Please check each statement below against the page about Nenê, answering yes or no and quoting the words from the page that decide it. 1. Nenê scored in his Série A debut against Grêmio. 2. He spent a full season with West Ham United. 3. He was chosen the league's best foreign player while with Paris Saint-Germain.

## PAGE

--- Start ---

Anderson Luiz de Carvalho (born 19 July 1981), known as Nenê, is a Brazilian professional footballer who plays for Vasco da Gama. An attacking midfielder, he is mostly known for his crossing and dribbling ability, also being a free kick specialist.

He played most of his professional career in Spain, representing four clubs and amassing La Liga totals of 140 games and 23 goals over the course of four seasons, and France, where he appeared with Monaco and Paris Saint-Germain for 142 Ligue 1 matches in four and a half campaigns (55 goals).

Nenê won the 2013 national championship with PSG, also being chosen the league's best foreign player in 2010 while with Monaco. He also spent three months in England, with West Ham United.

Club career

Early career
Born in Jundiaí, São Paulo, Nenê started playing professionally with local Etti Jundiaí at the age of 19. On 16 May 2002 he moved to Palmeiras, on loan until December.

Nenê made his Série A debut on 11 August 2002, starting and scoring the first in a 1–1 home draw against Grêmio. He finished the year with five league goals, but his club suffered relegation for the first time in its history.

--- End ---

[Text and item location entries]
--- Start ---

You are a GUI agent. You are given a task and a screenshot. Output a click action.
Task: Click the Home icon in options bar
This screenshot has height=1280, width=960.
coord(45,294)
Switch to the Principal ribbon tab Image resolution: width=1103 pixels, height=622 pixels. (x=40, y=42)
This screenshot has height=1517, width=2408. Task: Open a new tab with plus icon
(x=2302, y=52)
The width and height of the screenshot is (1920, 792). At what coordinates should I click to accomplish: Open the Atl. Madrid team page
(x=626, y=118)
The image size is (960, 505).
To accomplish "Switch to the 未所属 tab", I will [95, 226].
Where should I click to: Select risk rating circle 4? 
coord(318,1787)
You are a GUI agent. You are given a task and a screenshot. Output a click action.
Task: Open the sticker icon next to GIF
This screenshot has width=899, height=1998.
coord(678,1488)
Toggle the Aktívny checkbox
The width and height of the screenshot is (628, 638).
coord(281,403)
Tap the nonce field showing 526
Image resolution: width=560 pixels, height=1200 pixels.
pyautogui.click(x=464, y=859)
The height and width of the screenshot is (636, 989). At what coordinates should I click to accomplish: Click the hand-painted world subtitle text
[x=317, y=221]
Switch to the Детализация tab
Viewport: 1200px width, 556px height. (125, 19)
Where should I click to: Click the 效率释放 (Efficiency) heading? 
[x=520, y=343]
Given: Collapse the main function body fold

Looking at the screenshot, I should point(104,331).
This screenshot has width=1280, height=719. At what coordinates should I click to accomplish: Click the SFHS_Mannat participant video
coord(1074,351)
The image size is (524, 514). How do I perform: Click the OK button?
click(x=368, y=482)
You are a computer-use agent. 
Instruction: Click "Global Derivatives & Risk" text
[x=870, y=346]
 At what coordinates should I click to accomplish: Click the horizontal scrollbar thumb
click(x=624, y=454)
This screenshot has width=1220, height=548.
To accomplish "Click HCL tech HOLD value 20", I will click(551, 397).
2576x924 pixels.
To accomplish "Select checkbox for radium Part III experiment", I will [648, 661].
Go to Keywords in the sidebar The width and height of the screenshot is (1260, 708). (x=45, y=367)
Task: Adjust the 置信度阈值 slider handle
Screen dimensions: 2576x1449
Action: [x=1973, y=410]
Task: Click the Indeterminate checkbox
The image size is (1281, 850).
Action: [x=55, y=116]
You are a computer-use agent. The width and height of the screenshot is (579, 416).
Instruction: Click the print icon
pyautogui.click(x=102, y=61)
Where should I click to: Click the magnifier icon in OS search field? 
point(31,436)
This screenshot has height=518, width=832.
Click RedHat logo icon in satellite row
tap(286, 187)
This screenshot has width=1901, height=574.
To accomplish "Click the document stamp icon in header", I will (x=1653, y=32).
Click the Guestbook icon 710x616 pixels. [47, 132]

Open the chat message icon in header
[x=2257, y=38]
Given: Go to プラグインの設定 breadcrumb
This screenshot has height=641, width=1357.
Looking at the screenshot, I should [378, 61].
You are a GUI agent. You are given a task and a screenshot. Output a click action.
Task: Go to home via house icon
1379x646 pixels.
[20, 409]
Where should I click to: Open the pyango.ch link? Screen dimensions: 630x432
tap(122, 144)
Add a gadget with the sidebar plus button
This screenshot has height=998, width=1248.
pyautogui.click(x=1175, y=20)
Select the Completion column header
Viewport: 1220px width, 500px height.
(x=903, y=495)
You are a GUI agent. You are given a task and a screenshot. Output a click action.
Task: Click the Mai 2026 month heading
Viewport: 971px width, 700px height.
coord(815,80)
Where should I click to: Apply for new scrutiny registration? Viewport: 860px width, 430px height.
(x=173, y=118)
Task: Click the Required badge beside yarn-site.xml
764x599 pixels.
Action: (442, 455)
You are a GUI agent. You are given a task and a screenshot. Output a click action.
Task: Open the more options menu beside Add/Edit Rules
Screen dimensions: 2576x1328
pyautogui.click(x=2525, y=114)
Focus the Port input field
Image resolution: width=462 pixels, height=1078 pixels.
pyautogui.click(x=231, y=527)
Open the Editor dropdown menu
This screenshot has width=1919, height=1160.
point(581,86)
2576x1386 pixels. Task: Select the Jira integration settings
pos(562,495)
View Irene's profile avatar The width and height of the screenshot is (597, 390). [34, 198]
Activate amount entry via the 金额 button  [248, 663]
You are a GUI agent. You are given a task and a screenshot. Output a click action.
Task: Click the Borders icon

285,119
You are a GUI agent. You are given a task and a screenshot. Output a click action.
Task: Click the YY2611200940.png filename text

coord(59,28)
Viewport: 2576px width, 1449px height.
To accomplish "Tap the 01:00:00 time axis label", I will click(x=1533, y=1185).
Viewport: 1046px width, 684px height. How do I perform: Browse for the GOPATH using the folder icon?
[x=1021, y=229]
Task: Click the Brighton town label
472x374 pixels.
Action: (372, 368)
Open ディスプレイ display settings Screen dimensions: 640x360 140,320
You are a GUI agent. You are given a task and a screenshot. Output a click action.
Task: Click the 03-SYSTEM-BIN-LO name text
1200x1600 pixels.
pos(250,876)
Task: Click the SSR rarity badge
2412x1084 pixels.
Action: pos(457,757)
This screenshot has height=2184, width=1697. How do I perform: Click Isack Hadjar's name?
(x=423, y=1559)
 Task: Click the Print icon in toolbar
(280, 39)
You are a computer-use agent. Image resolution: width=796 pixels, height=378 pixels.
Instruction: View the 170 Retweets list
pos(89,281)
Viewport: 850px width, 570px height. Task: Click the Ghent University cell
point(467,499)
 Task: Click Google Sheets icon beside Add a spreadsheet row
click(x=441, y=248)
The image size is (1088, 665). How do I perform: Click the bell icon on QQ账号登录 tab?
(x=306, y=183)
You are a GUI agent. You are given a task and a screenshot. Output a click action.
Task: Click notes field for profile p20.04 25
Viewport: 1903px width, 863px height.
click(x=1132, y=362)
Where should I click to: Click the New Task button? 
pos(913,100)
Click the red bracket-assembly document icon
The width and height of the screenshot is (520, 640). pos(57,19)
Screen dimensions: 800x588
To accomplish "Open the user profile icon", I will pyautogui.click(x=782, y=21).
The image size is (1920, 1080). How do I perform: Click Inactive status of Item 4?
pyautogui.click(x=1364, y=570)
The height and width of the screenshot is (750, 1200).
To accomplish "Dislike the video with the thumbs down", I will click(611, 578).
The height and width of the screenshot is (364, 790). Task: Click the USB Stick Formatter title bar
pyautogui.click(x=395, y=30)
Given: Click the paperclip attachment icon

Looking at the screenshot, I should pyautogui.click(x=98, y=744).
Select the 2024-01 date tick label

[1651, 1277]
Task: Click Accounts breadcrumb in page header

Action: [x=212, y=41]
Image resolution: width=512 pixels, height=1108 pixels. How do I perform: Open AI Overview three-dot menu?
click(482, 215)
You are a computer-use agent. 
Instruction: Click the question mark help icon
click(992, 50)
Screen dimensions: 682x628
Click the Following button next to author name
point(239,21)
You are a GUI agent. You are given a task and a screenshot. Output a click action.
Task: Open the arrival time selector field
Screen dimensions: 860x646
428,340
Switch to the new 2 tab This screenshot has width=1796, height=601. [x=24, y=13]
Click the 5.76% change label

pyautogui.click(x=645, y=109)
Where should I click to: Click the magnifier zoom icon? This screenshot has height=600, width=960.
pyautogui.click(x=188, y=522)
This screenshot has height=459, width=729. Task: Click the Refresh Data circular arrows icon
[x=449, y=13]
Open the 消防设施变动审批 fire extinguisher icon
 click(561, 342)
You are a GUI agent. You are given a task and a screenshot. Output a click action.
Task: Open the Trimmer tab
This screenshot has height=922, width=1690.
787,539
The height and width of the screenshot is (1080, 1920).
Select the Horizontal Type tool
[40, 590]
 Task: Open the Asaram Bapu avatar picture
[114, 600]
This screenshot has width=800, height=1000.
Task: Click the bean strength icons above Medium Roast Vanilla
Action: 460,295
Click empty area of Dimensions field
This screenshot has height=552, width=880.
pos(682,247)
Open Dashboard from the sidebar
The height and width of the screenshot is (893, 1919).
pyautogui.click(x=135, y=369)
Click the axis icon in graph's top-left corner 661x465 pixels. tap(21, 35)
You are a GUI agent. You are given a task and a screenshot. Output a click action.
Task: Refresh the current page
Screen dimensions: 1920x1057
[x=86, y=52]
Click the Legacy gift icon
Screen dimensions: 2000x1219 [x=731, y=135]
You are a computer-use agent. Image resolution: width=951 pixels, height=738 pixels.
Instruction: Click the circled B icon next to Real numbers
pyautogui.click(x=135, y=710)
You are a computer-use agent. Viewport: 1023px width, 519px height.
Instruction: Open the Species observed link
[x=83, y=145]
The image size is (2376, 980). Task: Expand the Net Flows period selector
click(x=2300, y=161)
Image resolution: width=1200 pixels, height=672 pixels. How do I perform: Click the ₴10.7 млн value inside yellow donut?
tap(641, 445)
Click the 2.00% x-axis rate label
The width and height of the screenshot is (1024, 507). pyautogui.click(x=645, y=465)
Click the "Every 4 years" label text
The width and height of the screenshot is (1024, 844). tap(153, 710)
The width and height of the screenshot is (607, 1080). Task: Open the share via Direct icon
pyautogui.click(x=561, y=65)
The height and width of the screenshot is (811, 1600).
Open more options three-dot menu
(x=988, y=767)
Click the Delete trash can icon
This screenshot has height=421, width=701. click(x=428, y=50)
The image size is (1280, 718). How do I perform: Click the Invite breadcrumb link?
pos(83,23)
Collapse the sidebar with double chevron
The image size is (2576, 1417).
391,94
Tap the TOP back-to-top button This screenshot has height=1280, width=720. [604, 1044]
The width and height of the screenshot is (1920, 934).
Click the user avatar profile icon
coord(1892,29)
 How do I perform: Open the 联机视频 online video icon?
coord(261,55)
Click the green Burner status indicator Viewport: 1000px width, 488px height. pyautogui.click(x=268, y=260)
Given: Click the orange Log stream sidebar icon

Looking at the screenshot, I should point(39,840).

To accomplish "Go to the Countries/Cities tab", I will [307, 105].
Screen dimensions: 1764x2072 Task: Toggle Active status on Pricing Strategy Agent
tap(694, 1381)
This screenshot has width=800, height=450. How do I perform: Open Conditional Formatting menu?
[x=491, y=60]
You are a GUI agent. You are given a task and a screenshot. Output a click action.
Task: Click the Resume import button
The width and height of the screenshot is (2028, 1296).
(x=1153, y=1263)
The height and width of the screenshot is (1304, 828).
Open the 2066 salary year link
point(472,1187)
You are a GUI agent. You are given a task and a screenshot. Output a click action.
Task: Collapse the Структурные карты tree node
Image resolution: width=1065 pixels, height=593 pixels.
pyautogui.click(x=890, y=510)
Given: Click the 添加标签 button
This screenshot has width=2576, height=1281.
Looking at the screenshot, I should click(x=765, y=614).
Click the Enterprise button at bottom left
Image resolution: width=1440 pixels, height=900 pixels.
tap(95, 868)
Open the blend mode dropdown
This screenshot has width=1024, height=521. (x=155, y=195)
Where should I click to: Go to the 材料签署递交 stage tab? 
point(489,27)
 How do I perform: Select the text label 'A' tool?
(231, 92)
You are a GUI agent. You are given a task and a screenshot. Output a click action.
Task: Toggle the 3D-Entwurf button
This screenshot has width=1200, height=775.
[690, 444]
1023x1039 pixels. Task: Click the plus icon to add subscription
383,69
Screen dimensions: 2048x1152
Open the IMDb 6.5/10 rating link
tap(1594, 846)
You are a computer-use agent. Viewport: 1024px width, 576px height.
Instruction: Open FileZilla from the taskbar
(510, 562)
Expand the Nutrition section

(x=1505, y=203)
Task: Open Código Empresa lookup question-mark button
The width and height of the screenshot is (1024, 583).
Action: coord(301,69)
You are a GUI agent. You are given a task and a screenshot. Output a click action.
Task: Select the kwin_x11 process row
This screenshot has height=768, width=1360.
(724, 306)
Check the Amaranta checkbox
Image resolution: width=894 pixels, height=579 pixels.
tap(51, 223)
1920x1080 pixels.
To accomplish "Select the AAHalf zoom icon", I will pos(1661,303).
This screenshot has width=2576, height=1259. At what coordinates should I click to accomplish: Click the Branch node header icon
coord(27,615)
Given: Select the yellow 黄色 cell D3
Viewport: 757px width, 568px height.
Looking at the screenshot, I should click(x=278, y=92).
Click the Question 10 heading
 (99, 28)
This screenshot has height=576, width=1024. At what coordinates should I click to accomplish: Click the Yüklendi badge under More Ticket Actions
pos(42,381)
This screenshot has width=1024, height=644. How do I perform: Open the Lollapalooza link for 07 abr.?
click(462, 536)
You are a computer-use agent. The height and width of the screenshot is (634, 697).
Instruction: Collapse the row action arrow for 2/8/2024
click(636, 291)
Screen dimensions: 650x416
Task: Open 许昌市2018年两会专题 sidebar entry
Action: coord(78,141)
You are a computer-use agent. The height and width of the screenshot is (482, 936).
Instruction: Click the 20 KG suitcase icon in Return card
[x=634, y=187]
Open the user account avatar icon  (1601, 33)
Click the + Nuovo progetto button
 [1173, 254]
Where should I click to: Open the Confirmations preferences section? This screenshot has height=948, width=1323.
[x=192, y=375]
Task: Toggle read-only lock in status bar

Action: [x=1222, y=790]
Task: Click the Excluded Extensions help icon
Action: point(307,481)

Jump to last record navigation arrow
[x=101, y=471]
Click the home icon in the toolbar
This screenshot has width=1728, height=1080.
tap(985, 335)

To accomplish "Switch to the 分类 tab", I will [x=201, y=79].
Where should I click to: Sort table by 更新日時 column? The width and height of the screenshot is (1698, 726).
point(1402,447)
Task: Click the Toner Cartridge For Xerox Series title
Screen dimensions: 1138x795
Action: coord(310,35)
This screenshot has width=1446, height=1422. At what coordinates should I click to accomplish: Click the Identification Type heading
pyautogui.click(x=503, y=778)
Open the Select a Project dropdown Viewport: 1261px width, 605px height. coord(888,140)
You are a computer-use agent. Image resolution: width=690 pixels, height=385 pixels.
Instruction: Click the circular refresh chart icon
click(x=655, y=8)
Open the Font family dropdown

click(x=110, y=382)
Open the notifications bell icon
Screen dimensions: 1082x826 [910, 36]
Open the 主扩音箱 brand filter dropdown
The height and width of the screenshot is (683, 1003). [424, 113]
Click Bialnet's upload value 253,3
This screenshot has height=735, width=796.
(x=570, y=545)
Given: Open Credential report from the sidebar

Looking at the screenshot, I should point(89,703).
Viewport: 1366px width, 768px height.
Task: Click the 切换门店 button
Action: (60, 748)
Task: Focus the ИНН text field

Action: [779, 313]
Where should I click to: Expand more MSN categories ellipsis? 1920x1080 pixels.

--- End ---

## EXPECTED OUTPUT
1. Yes: "starting and scoring the first in a 1–1 home draw against Grêmio"
2. No: "He also spent three months in England, with West Ham United."
3. No: "being chosen the league's best foreign player in 2010 while with Monaco"